Ou quando o romance se vai aproximando do fim e José e Saramago dialogam:

“De novo as explicações? Não vale a pena seguirmos esse fio. Mas sempre soube que somos a mesma pessoa? Fiquei com essa desconfiança desde o título, Autobiografia é um espelho, como nós somos um espelho.

Somos?

Sim, somos. No entanto, não confie demasiado nos espelhos, os espelhos distorcem.” (p. 259)

“As explicações não explicam tudo.“

“A literatura é feita de espaços vazios a serem preenchidos por quem os interpreta, é isto? (p.260)

 

José é um jovem escritor no início da carreira literária, às voltas com a angústia de um segundo livro que não consegue escrever. Sem dinheiro, não resistindo ao álcool e ao jogo, endivida-se e é Bartolomeu que lhe vai emprestando dinheiro para sobreviver. Conhece Lídia, caboverdeana, apaixonada por Saramago e pela sua obra desde que o conheceu numa ida do escritor à sua ilha de Santo Antão quando ela tinha dezasseis anos. O seu interesse por José cresce quando ele lhe confidencia que é escritor e que anda a fazer a biografia de Saramago. Saramago é um escritor com 75 anos, em vésperas de ser agraciado como o Prémio Nobel da Literatura.

Os livros de Saramago que as várias personagens desta “Autobiografia” transportam e andam a ler são os elos que as ligam: “Memorial do Convento”, “O Ano da Morte de Ricardo Reis”, “Manual de Pintura e Caligrafia” e por fim “Todos os Nomes” o último livro que Saramago escreveu em 1997, ano anterior à sua celebração como prémio Nobel da Literatura. O meu conhecimento da obra de Saramago é ainda incompleto, mas reconheci nos nomes de Bartolomeu e Lídia referências ao “Memorial do Convento” e a “O Ano da Morte de Ricardo Reis”, tal como o encontro de José e de Saramago no Hotel Bragança não foi por acaso e a cegueira que atinge Fritz na viagem de avião a caminho de Goa para se encontrar com o pai também não, recordando o extraordinário “Ensaio sobre a Cegueira”. Possivelmente outras referências me escaparam!

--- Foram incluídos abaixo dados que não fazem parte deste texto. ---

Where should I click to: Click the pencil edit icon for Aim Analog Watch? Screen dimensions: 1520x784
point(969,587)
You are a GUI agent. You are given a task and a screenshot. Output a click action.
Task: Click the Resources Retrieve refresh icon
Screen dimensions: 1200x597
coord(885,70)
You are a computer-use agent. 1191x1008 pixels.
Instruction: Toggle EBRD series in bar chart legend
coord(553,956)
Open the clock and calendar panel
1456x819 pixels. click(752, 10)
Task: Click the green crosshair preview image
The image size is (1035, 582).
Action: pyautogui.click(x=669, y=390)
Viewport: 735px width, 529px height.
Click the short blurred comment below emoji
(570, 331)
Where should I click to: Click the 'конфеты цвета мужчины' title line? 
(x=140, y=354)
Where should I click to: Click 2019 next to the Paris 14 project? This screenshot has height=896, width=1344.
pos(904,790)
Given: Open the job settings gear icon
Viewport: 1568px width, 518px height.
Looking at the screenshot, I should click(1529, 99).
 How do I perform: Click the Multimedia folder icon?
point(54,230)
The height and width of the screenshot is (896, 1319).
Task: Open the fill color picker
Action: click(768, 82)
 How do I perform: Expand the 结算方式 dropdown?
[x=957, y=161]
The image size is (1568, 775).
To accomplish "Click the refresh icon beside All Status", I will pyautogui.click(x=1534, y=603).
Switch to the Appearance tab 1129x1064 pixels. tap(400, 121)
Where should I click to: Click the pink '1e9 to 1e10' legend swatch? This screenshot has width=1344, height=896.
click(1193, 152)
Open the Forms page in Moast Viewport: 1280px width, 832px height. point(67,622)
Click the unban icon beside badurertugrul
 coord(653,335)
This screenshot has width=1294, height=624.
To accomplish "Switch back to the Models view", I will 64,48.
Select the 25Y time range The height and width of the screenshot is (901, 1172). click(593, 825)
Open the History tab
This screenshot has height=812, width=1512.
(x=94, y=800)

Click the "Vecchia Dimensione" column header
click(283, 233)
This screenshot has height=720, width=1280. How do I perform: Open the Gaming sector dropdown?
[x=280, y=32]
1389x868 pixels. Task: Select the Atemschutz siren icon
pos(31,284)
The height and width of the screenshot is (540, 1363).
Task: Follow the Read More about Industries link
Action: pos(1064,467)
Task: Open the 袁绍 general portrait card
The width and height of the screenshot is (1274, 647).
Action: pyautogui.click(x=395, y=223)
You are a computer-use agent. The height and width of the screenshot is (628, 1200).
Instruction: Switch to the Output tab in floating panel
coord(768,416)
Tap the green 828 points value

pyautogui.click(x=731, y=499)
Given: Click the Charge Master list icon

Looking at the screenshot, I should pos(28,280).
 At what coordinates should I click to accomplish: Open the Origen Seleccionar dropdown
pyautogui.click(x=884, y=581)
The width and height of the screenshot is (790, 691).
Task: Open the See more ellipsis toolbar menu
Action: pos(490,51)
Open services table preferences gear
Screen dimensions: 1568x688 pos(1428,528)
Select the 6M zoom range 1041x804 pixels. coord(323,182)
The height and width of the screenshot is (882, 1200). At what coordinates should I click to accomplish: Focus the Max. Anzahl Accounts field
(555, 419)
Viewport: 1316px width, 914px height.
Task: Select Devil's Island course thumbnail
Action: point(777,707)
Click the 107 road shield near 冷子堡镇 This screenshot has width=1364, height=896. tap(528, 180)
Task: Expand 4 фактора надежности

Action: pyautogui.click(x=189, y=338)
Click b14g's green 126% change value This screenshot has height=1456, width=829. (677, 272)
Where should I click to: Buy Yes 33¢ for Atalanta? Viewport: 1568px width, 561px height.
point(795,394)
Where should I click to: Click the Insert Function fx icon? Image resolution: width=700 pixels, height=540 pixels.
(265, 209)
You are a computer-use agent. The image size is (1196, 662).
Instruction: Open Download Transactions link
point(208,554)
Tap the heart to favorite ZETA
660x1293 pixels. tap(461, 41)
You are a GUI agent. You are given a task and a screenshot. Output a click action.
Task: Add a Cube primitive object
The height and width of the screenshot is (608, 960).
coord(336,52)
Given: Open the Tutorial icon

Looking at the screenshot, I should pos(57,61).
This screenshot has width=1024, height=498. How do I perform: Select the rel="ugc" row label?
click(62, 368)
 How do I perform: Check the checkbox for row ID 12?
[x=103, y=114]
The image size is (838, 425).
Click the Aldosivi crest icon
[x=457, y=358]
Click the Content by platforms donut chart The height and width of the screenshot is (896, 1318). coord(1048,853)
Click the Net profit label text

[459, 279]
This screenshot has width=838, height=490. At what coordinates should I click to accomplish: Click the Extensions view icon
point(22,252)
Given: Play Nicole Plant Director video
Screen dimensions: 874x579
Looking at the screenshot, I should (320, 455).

Por fim, uma referência ao tempo, aos lugares onde as personagens se movem e ao papel desempenhado pelas figuras familiares. Lisboa é diversa, está muito presente e os lugares são muito precisos: Olivais Sul, Encarnação, Quinta do Mocho, Bairro das Colónias, Rua de Macau, Santa Apolónia, Biblioteca Nacional, Palácio das Galveias e a Lisboa da Expo 98. Bucelas onde a mãe de José ficou enquanto o marido emigrou para Frankfurt na Alemanha. Azinhaga onde o pequeno Saramago acompanhava o avô sentado à lareira, vendo e ouvindo a mãe e a avó nas tarefas domésticas, enquanto o pai se entretinha na taberna. Goa na Índia para onde o pai partiu, deixando Fritz e a mãe em Viena na Áustria. Santo Antão em Cabo Verde e Quinta do Mocho. Lanzarote, Lisboa, Madrid, Frankfurt. E Lisboa para onde José, Saramago, Fritz e Lídia vieram viver deixando definitivamente as suas terras da infância. As mulheres, sempre as mulheres: as mães, as avós e Pilar, discreta, mas, solidamente presente.  

Li este romance com bastante vagar. Reli certas passagens. Voltei atrás. Demorei-me. Precisei de me entranhar nele. Senti que tinha de continuar a descobrir o Saramago ainda não lido. Percebi que “Autobiografia” será um daqueles livros a que voltarei um dia, talvez para descobrir outros sentidos que uma primeira leitura não conseguiu alcançar.